Work instructions:
Repeat everything from the line containing "This screenshot has width=754, height=426." down to the end of the items, leaving out the pictures.

┄┄┄┄┄┄┄┄┄┄┄┄┄┄┄┄┄┄┄┄

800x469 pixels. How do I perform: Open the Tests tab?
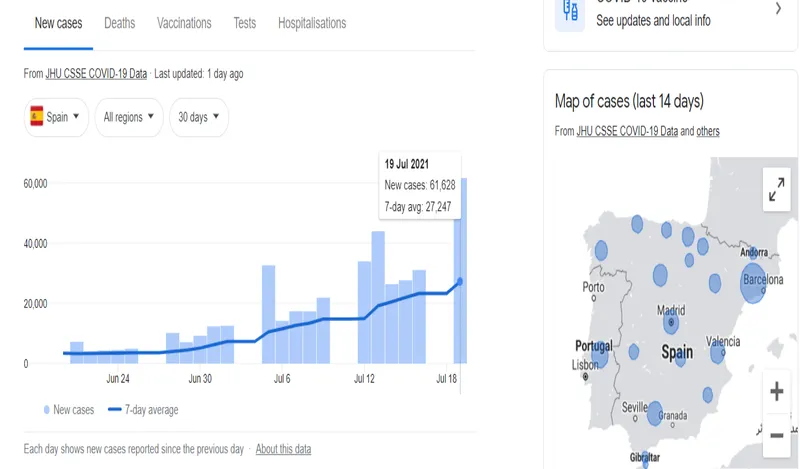point(244,23)
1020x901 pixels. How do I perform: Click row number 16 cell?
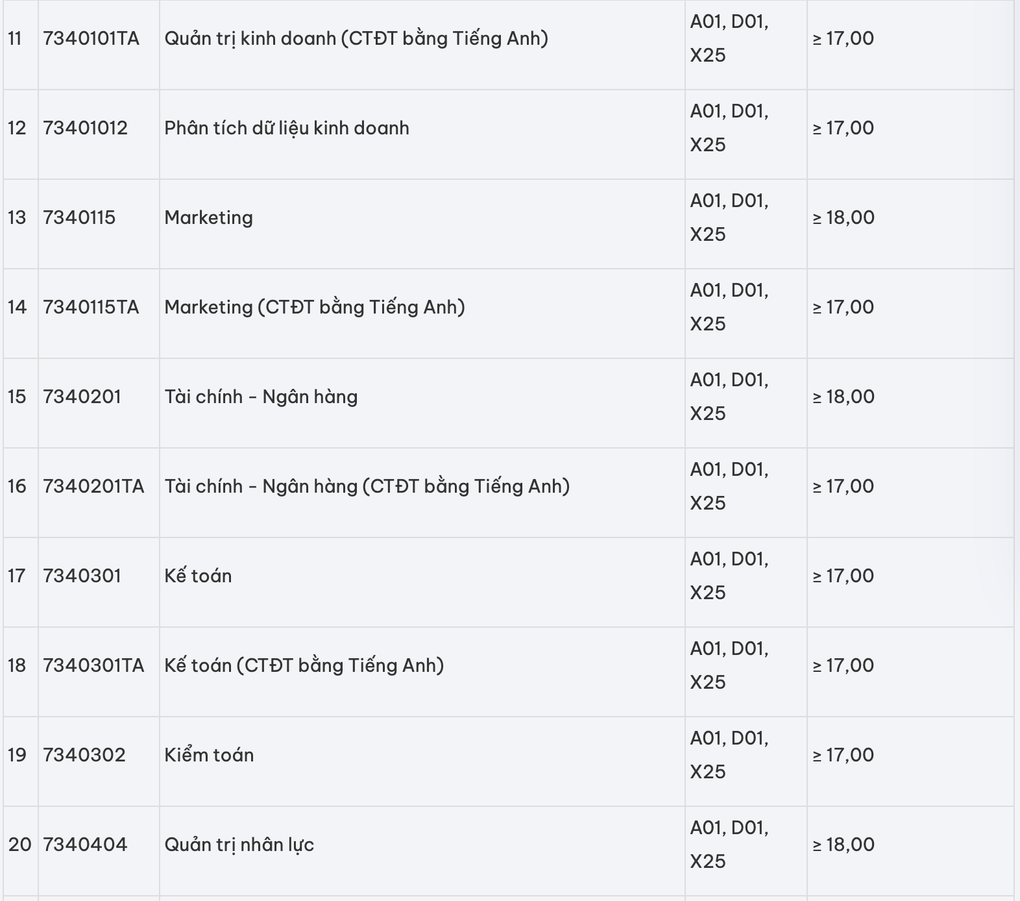point(21,493)
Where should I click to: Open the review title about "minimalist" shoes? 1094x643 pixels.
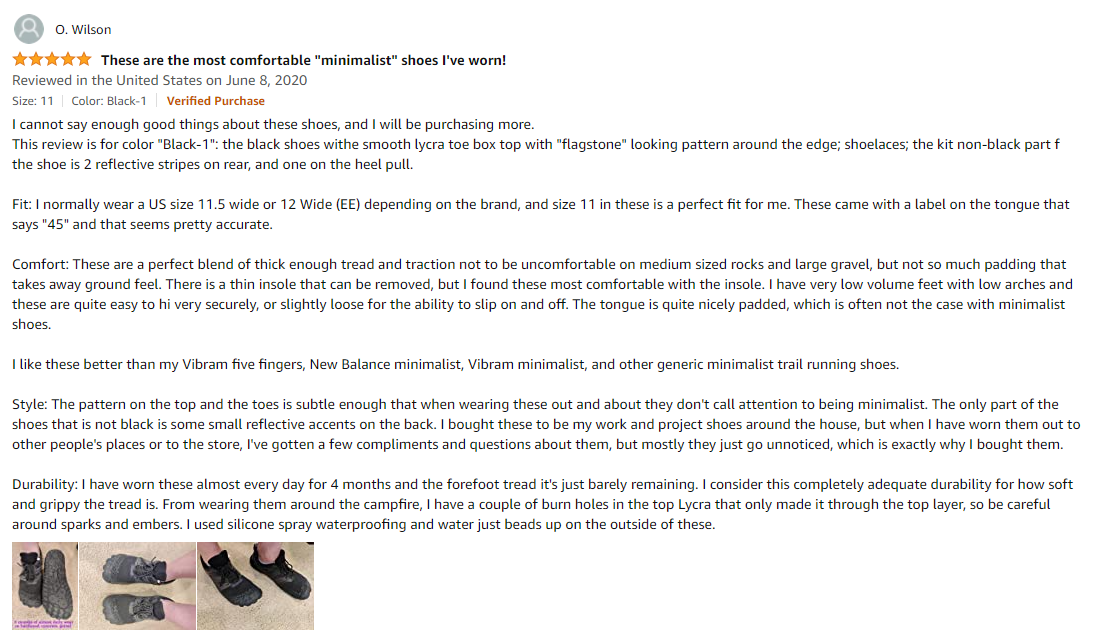303,60
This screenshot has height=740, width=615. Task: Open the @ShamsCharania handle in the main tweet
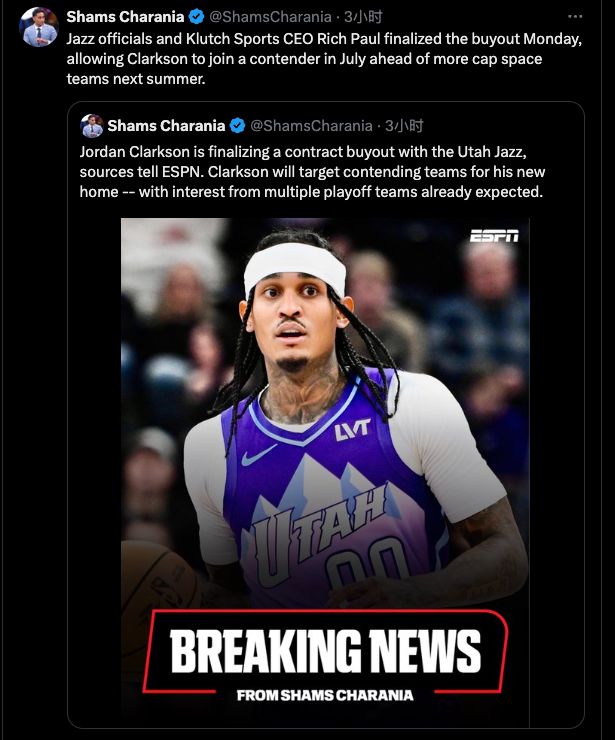coord(270,17)
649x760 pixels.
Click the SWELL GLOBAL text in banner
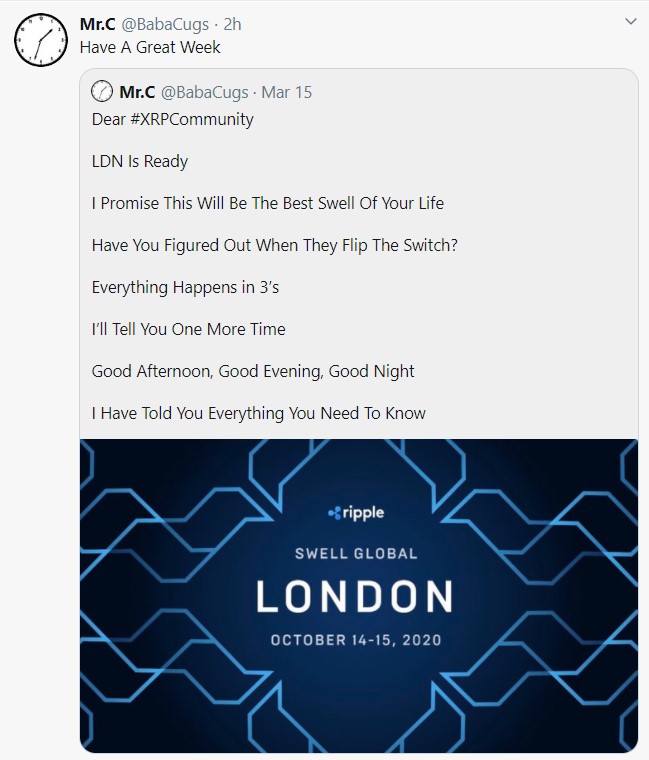pyautogui.click(x=355, y=553)
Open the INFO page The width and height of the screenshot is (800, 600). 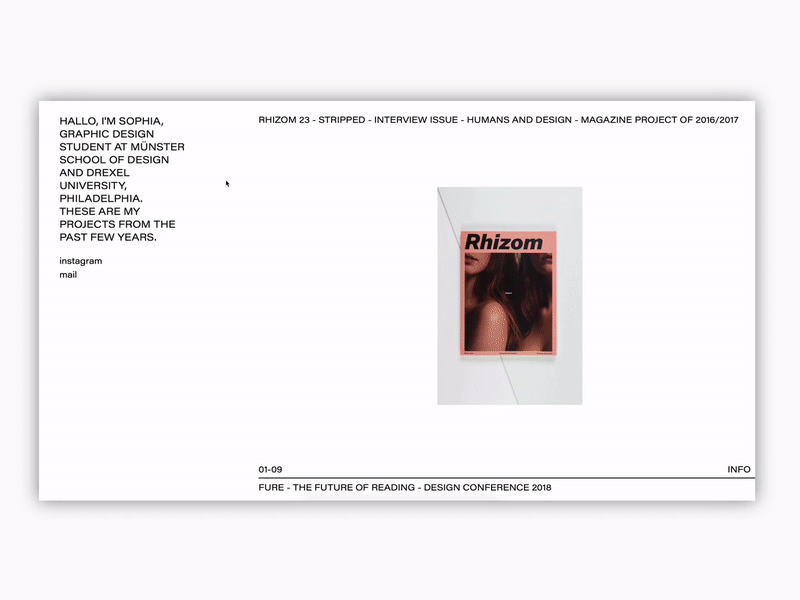pos(738,466)
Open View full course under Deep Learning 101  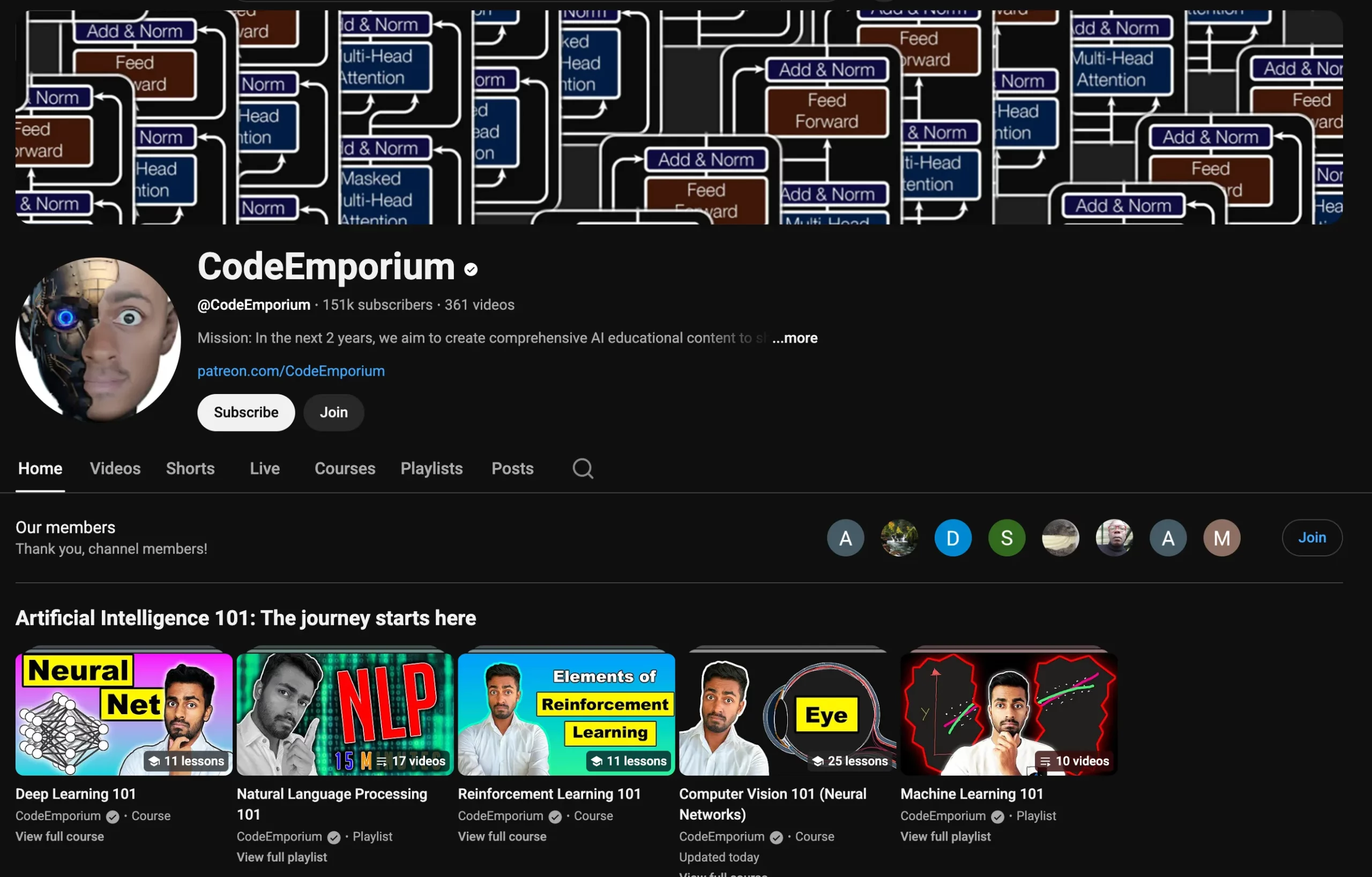tap(59, 836)
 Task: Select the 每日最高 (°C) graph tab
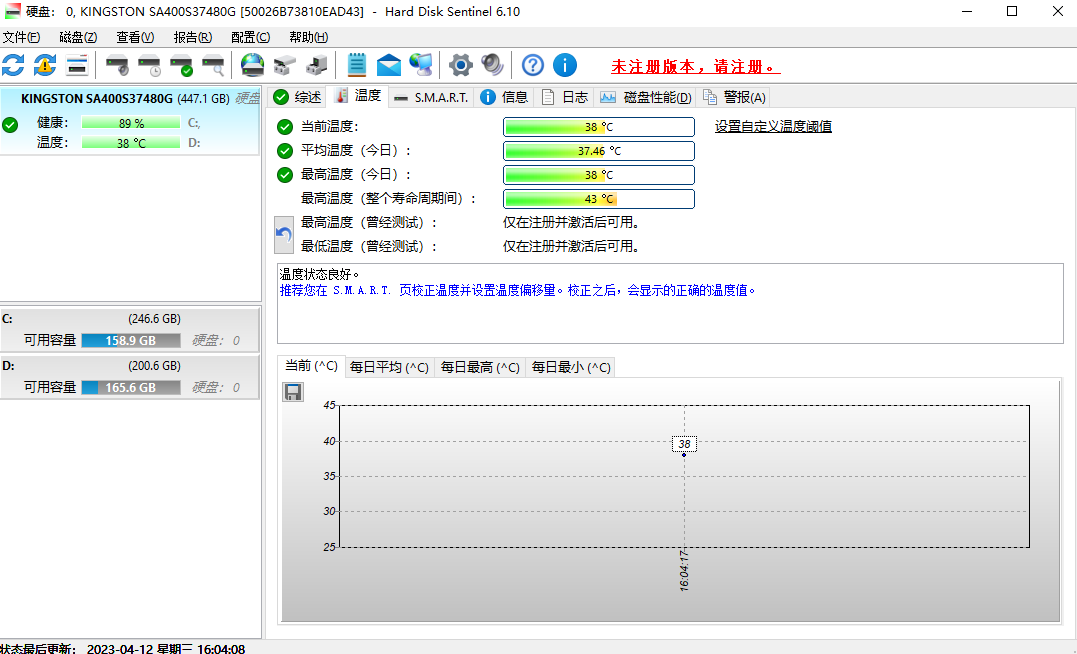[x=479, y=367]
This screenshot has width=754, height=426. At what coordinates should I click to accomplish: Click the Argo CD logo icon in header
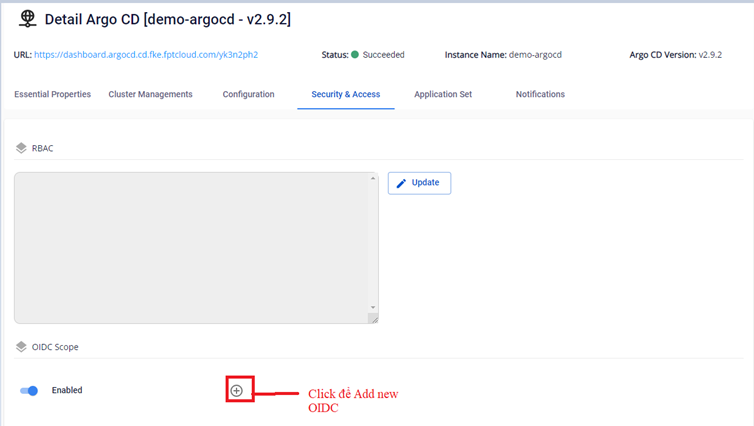pos(28,19)
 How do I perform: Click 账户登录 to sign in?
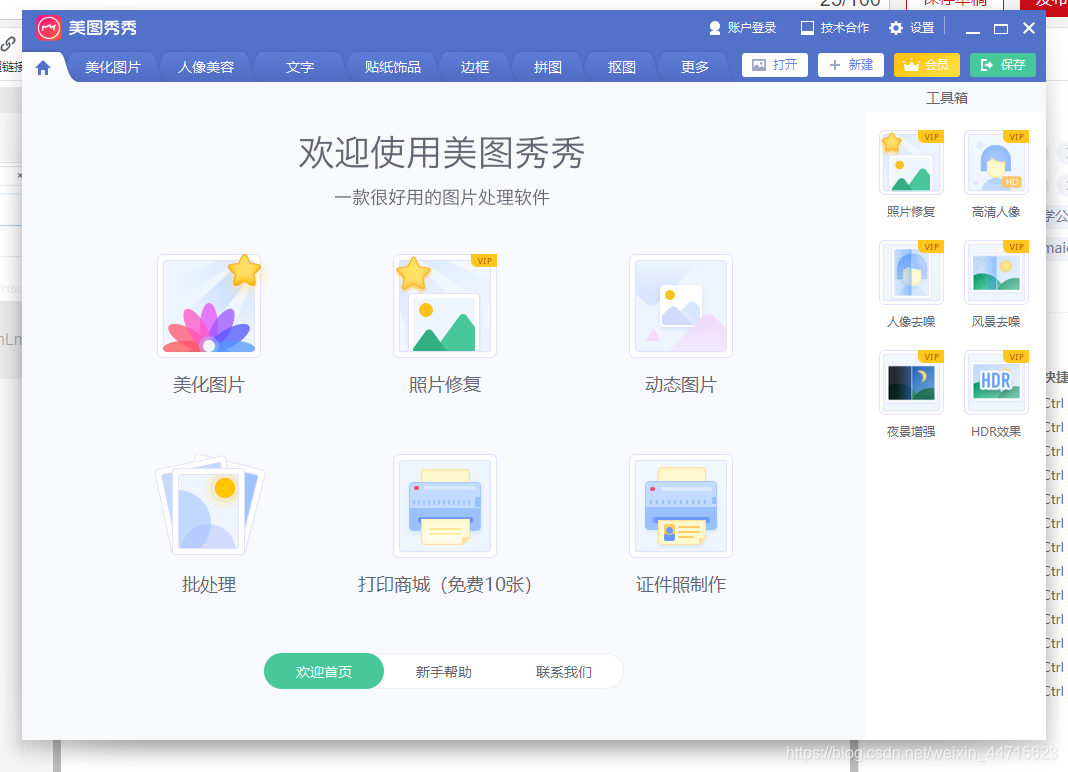742,28
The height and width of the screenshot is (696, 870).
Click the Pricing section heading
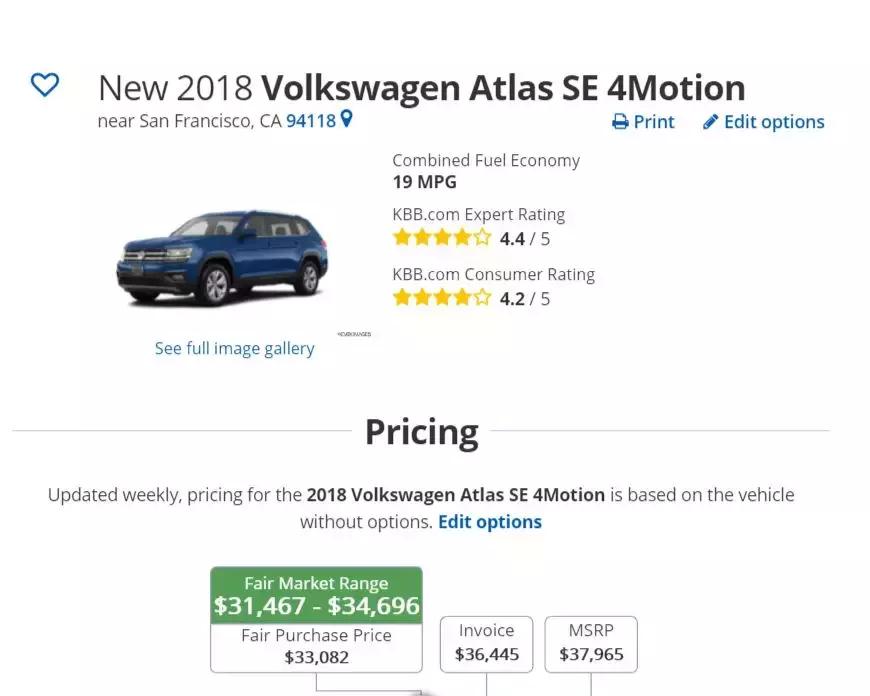pyautogui.click(x=421, y=432)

┄┄┄┄┄┄┄┄┄┄┄┄┄┄┄┄┄┄┄┄

Result for this exercise:
This screenshot has width=754, height=426. At what coordinates should I click to accomplish: Click the Argo CD logo icon in header
pos(28,19)
 How do I perform: Click 账户登录 to sign in?
742,28
The height and width of the screenshot is (696, 870).
Click the Pricing section heading
pyautogui.click(x=421, y=432)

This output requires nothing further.